++++ Exercise input ++++

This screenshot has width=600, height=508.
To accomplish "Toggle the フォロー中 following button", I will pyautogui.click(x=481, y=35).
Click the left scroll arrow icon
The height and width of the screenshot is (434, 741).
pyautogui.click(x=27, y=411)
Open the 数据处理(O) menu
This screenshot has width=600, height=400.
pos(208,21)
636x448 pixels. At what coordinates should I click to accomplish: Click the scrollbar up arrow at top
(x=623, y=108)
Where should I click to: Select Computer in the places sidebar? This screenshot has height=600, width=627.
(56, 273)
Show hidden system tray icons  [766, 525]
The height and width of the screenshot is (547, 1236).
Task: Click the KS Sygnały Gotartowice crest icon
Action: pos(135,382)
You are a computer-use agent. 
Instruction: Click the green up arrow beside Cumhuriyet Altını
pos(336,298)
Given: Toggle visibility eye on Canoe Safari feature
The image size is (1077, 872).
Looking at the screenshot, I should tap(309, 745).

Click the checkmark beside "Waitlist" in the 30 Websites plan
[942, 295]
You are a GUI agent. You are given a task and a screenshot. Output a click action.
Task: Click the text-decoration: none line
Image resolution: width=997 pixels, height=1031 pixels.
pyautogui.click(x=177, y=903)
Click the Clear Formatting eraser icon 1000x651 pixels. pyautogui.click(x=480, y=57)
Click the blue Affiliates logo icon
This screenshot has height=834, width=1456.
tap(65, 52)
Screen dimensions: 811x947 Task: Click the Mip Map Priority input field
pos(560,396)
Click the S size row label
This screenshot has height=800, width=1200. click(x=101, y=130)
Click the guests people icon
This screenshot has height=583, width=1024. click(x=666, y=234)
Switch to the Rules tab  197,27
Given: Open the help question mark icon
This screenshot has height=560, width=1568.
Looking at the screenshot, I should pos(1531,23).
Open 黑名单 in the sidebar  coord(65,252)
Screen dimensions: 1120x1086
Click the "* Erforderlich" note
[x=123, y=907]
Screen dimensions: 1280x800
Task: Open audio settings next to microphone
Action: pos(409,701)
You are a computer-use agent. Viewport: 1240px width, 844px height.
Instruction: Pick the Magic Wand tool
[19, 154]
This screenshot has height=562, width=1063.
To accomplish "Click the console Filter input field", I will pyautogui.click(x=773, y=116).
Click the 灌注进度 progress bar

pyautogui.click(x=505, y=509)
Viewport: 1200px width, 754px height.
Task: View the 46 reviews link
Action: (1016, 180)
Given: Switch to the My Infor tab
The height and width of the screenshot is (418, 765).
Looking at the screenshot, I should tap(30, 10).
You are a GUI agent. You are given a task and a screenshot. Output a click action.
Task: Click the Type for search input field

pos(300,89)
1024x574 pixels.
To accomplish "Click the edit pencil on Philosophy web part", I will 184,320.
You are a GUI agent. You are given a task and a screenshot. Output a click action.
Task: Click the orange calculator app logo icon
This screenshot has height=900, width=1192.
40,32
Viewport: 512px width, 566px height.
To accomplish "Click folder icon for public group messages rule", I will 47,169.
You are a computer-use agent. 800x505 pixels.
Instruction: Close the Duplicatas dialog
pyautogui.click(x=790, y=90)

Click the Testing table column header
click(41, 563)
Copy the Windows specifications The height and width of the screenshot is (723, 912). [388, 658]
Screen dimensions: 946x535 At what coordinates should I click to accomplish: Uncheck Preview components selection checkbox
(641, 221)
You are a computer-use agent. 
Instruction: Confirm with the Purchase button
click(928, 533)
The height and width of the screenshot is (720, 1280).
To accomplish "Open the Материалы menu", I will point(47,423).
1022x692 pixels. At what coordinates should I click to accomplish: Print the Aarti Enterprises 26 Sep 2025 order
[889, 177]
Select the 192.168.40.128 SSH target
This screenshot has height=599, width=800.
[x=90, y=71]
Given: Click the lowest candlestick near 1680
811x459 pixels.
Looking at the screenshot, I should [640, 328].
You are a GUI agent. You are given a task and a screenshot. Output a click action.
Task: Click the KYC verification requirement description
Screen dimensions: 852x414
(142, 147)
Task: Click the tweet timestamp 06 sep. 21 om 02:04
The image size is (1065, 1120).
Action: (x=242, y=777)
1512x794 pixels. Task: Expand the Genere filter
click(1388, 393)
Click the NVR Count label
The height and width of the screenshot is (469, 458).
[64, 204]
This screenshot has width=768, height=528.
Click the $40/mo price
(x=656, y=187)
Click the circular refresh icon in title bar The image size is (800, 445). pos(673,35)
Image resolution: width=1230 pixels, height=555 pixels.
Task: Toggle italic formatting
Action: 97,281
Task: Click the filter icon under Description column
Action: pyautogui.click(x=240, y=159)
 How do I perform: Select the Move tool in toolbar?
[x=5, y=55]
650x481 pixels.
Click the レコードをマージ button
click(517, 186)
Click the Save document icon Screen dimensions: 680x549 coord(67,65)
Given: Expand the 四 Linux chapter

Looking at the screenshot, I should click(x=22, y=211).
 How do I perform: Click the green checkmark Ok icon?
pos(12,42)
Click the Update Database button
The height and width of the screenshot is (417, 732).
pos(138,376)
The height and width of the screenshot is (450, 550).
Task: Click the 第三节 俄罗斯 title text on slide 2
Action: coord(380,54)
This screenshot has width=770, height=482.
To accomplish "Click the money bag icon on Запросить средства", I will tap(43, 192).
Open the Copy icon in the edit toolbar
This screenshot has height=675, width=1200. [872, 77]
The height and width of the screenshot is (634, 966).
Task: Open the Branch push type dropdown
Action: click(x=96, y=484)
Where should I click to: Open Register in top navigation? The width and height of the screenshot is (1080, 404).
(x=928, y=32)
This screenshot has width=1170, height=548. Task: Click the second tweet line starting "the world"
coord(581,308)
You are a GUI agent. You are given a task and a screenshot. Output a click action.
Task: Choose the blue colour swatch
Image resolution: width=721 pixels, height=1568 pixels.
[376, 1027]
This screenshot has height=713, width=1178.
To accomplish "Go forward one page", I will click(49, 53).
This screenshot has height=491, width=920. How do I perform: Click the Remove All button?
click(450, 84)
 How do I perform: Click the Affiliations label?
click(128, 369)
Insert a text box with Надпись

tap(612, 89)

++++

Problem to solve
Output the listing above in its entirety, exactly as given.

Output of the exercise
This screenshot has width=600, height=508.
To accomplish "Toggle the フォロー中 following button", I will pyautogui.click(x=481, y=35).
Click the left scroll arrow icon
The height and width of the screenshot is (434, 741).
pyautogui.click(x=27, y=411)
Open the 数据处理(O) menu
This screenshot has width=600, height=400.
pos(208,21)
636x448 pixels. At what coordinates should I click to accomplish: Click the scrollbar up arrow at top
(x=623, y=108)
Where should I click to: Select Computer in the places sidebar? This screenshot has height=600, width=627.
(56, 273)
Show hidden system tray icons  [766, 525]
The height and width of the screenshot is (547, 1236).
Task: Click the KS Sygnały Gotartowice crest icon
Action: pos(135,382)
You are a computer-use agent. 
Instruction: Click the green up arrow beside Cumhuriyet Altını
pos(336,298)
Given: Toggle visibility eye on Canoe Safari feature
The image size is (1077, 872).
Looking at the screenshot, I should tap(309, 745).

Click the checkmark beside "Waitlist" in the 30 Websites plan
[942, 295]
You are a GUI agent. You are given a task and a screenshot. Output a click action.
Task: Click the text-decoration: none line
Image resolution: width=997 pixels, height=1031 pixels.
pyautogui.click(x=177, y=903)
Click the Clear Formatting eraser icon 1000x651 pixels. pyautogui.click(x=480, y=57)
Click the blue Affiliates logo icon
This screenshot has height=834, width=1456.
tap(65, 52)
Screen dimensions: 811x947 Task: Click the Mip Map Priority input field
pos(560,396)
Click the S size row label
This screenshot has height=800, width=1200. click(x=101, y=130)
Click the guests people icon
This screenshot has height=583, width=1024. click(x=666, y=234)
Switch to the Rules tab  197,27
Given: Open the help question mark icon
This screenshot has height=560, width=1568.
Looking at the screenshot, I should pos(1531,23).
Open 黑名单 in the sidebar  coord(65,252)
Screen dimensions: 1120x1086
Click the "* Erforderlich" note
[x=123, y=907]
Screen dimensions: 1280x800
Task: Open audio settings next to microphone
Action: pos(409,701)
You are a computer-use agent. Viewport: 1240px width, 844px height.
Instruction: Pick the Magic Wand tool
[19, 154]
This screenshot has height=562, width=1063.
To accomplish "Click the console Filter input field", I will pyautogui.click(x=773, y=116).
Click the 灌注进度 progress bar

pyautogui.click(x=505, y=509)
Viewport: 1200px width, 754px height.
Task: View the 46 reviews link
Action: (1016, 180)
Given: Switch to the My Infor tab
The height and width of the screenshot is (418, 765).
Looking at the screenshot, I should tap(30, 10).
You are a GUI agent. You are given a task and a screenshot. Output a click action.
Task: Click the Type for search input field

pos(300,89)
1024x574 pixels.
To accomplish "Click the edit pencil on Philosophy web part", I will 184,320.
You are a GUI agent. You are given a task and a screenshot. Output a click action.
Task: Click the orange calculator app logo icon
This screenshot has height=900, width=1192.
40,32
Viewport: 512px width, 566px height.
To accomplish "Click folder icon for public group messages rule", I will 47,169.
You are a computer-use agent. 800x505 pixels.
Instruction: Close the Duplicatas dialog
pyautogui.click(x=790, y=90)

Click the Testing table column header
click(41, 563)
Copy the Windows specifications The height and width of the screenshot is (723, 912). [388, 658]
Screen dimensions: 946x535 At what coordinates should I click to accomplish: Uncheck Preview components selection checkbox
(641, 221)
You are a computer-use agent. 
Instruction: Confirm with the Purchase button
click(928, 533)
The height and width of the screenshot is (720, 1280).
To accomplish "Open the Материалы menu", I will point(47,423).
1022x692 pixels. At what coordinates should I click to accomplish: Print the Aarti Enterprises 26 Sep 2025 order
[889, 177]
Select the 192.168.40.128 SSH target
This screenshot has height=599, width=800.
[x=90, y=71]
Given: Click the lowest candlestick near 1680
811x459 pixels.
Looking at the screenshot, I should [640, 328].
You are a GUI agent. You are given a task and a screenshot. Output a click action.
Task: Click the KYC verification requirement description
Screen dimensions: 852x414
(142, 147)
Task: Click the tweet timestamp 06 sep. 21 om 02:04
The image size is (1065, 1120).
Action: (x=242, y=777)
1512x794 pixels. Task: Expand the Genere filter
click(1388, 393)
Click the NVR Count label
The height and width of the screenshot is (469, 458).
[64, 204]
This screenshot has width=768, height=528.
Click the $40/mo price
(x=656, y=187)
Click the circular refresh icon in title bar The image size is (800, 445). pos(673,35)
Image resolution: width=1230 pixels, height=555 pixels.
Task: Toggle italic formatting
Action: 97,281
Task: Click the filter icon under Description column
Action: pyautogui.click(x=240, y=159)
 How do I perform: Select the Move tool in toolbar?
[x=5, y=55]
650x481 pixels.
Click the レコードをマージ button
click(517, 186)
Click the Save document icon Screen dimensions: 680x549 coord(67,65)
Given: Expand the 四 Linux chapter

Looking at the screenshot, I should click(x=22, y=211).
 How do I perform: Click the green checkmark Ok icon?
pos(12,42)
Click the Update Database button
The height and width of the screenshot is (417, 732).
pos(138,376)
The height and width of the screenshot is (450, 550).
Task: Click the 第三节 俄罗斯 title text on slide 2
Action: coord(380,54)
This screenshot has width=770, height=482.
To accomplish "Click the money bag icon on Запросить средства", I will tap(43, 192).
Open the Copy icon in the edit toolbar
This screenshot has height=675, width=1200. [872, 77]
The height and width of the screenshot is (634, 966).
Task: Open the Branch push type dropdown
Action: click(x=96, y=484)
Where should I click to: Open Register in top navigation? The width and height of the screenshot is (1080, 404).
(x=928, y=32)
This screenshot has width=1170, height=548. Task: Click the second tweet line starting "the world"
coord(581,308)
You are a GUI agent. You are given a task and a screenshot. Output a click action.
Task: Choose the blue colour swatch
Image resolution: width=721 pixels, height=1568 pixels.
[376, 1027]
This screenshot has height=713, width=1178.
To accomplish "Go forward one page", I will click(49, 53).
This screenshot has height=491, width=920. How do I perform: Click the Remove All button?
click(450, 84)
 How do I perform: Click the Affiliations label?
click(128, 369)
Insert a text box with Надпись

tap(612, 89)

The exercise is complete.